§ TRECHO DA PÁGINA:
RCED - 0600653-65.2020.6.21.0031 - Voto Relator(a) - Sessão: 25/02/2021 às 10:00

VOTO

Senhor Presidente,

Eminentes colegas.

Cuida-se de recurso contra a expedição de diploma interposto pela COLIGAÇÃO VOA MONTENEGRO (PP / PL / PSB), com base no art. 262 do Código Eleitoral, por meio do qual busca desconstituir a diplomação de PAULO EUCLIDES GARCIA DE AZEREDO, eleito vereador no Município de Montenegro nas eleições de 2020.

Inicialmente, consigno que a jurisprudência consolidou o entendimento de que a coligação é parte legítima para ajuizar a espécie processual, ainda que em período posterior às eleições, “haja vista que os atos praticados durante o processo eleitoral podem repercutir até após a diplomação” (Agravo Regimental em Recurso Especial Eleitoral n. 3776232, Relatora Ministra FÁTIMA NANCY ANDRIGHI, DJE de 08.11.2011, p. 17).

No mesmo trilhar, cito o seguinte precedente desta Casa:

Recurso contra expedição de diploma. Inelegibilidade superveniente.

Artigo 262, I, do Código Eleitoral e artigo 1º, I, "g", da Lei Complementar n. 64/90. Prefeito e vice. Eleições 2012.

Matéria prefacial rejeitada:

1. a coligação possui legitimidade para ingressar com a ação, ainda que encerrada a eleição;

2. de igual forma, o partido político detém legitimidade ativa para ajuizar a ação isoladamente, uma vez desfeitos os interesses das agremiações que integravam a coligação;

3. a inclusão do vice-prefeito no polo passivo da ação é impositiva, pois se trata de litisconsórcio necessário;

4. revogada a liminar que suspendia os efeitos dos decretos legislativos de rejeição das contas, insubsistente a alegada carência de ação.

§ BLOCO DE DADOS:
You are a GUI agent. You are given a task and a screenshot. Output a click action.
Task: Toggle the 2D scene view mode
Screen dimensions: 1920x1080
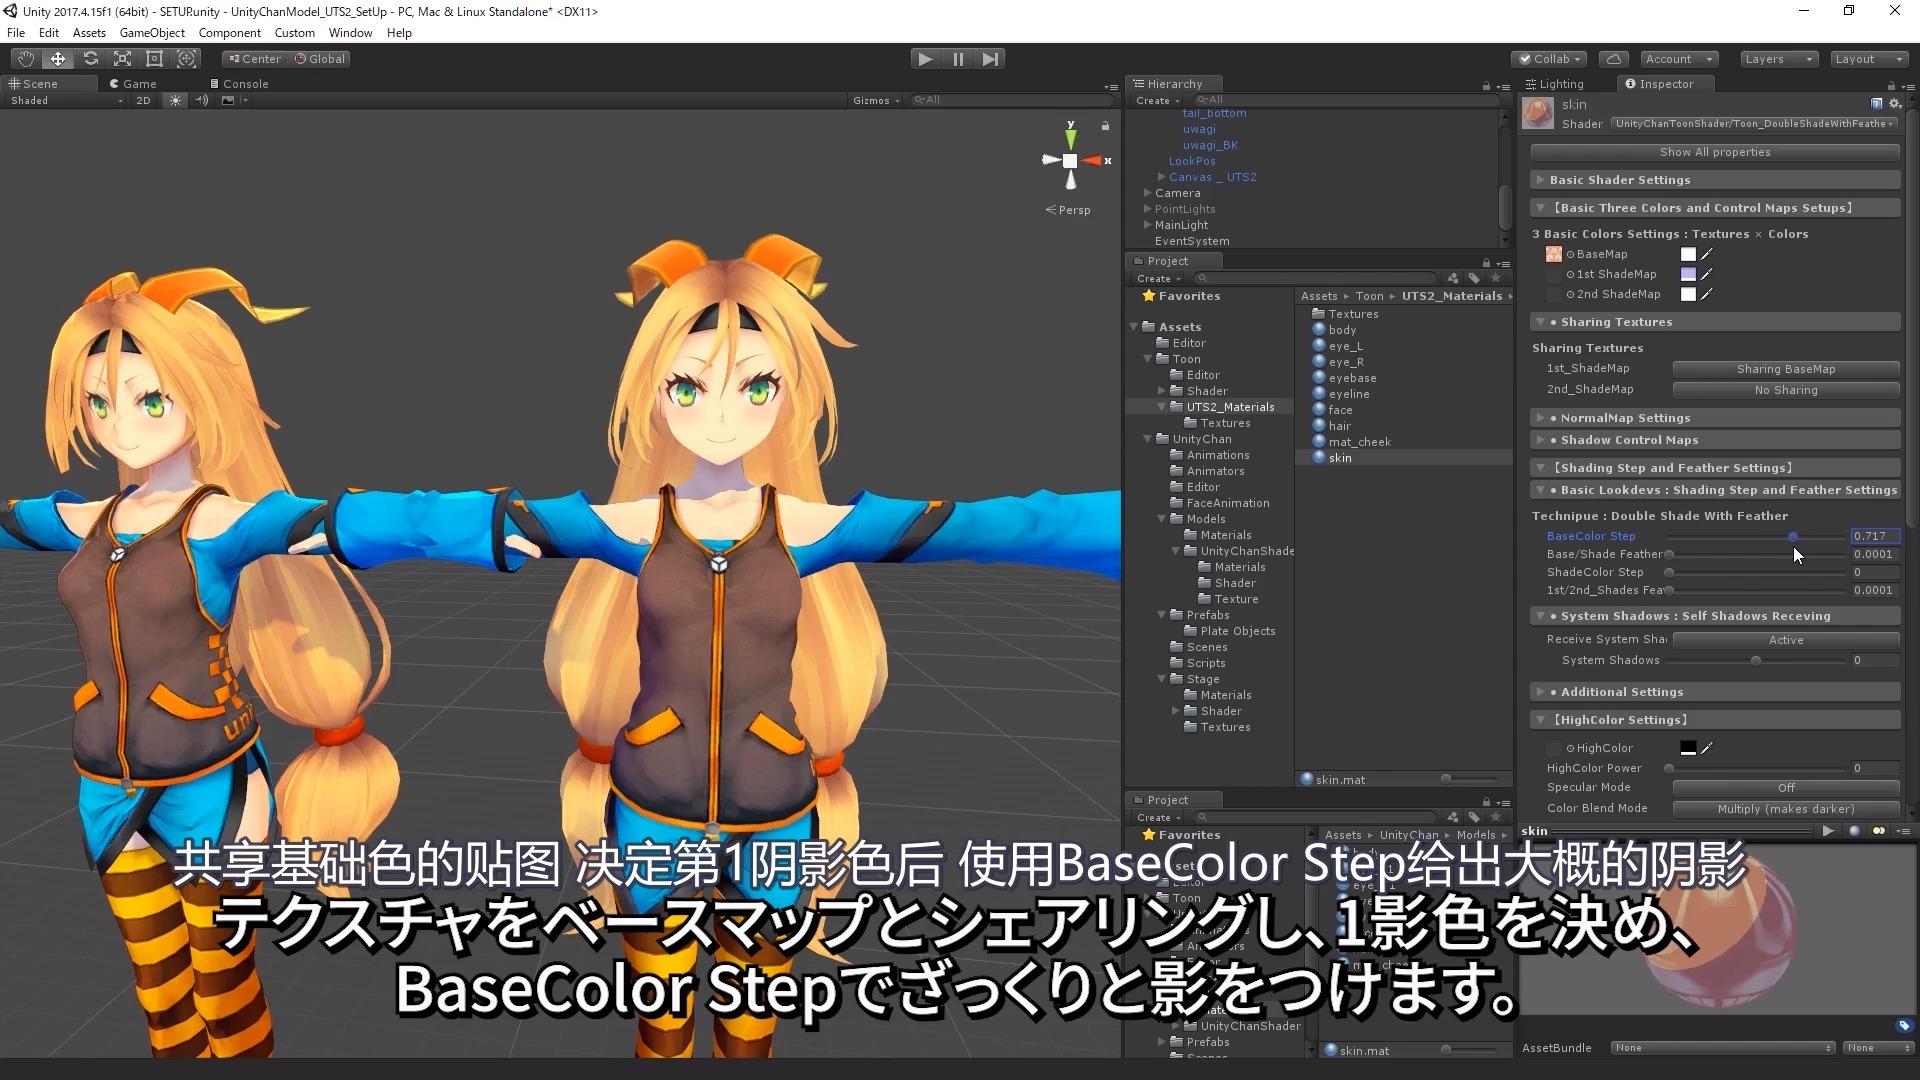click(x=143, y=100)
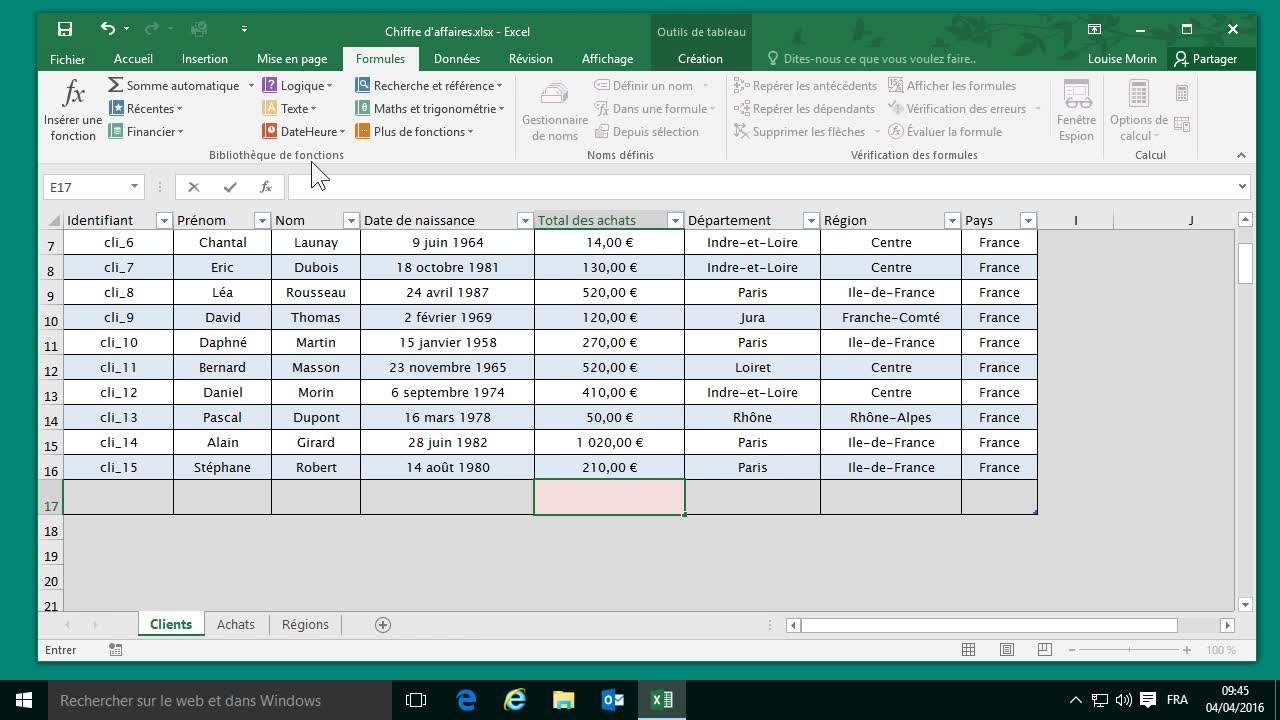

§ INSTRUÇÕES DE TRABALHO:
1. No voto, reescreva tudo de "No mesmo trilhar, cito" até "vice. Eleições 2012.", substituindo "Eleições 2012" por "Eleições 2016".
2. Quais são as siglas dos partidos que formam a coligação recorrente indicada no voto?
3. Prossiga o voto sobre o recurso contra a expedição de diploma a partir da última frase apresentada.

§ RESULTADOS ESPERADOS:
1.
No mesmo trilhar, cito o seguinte precedente desta Casa:

Recurso contra expedição de diploma. Inelegibilidade superveniente.

Artigo 262, I, do Código Eleitoral e artigo 1º, I, "g", da Lei Complementar n. 64/90. Prefeito e vice. Eleições 2016.

2. PP, PL, PSB

3.
Desaprovação das contas do prefeito reeleito, relativas ao ano de 2008, pelo Tribunal de Contas do Estado e pela Câmara dos Vereadores. Emissão do decreto legislativo em data posterior ao ato de diplomação, ocasião em que estava em pleno gozo dos direitos políticos. Circunstância que afasta a pretendida inelegibilidade superveniente posta em análise. Caso concreto sem o condão de influenciar a eleição de 2012, podendo gerar reflexos em pleitos futuros.

Improcedência.

(Recurso Contra a Expedição de Diploma n. 57608, Relatora DESA. FEDERAL MARIA DE FÁTIMA FREITAS LABARRÈRE, DEJERS de 25.11.2013, p. 6.) (Grifei.)

 

A pretensão, contudo, não comporta conhecimento.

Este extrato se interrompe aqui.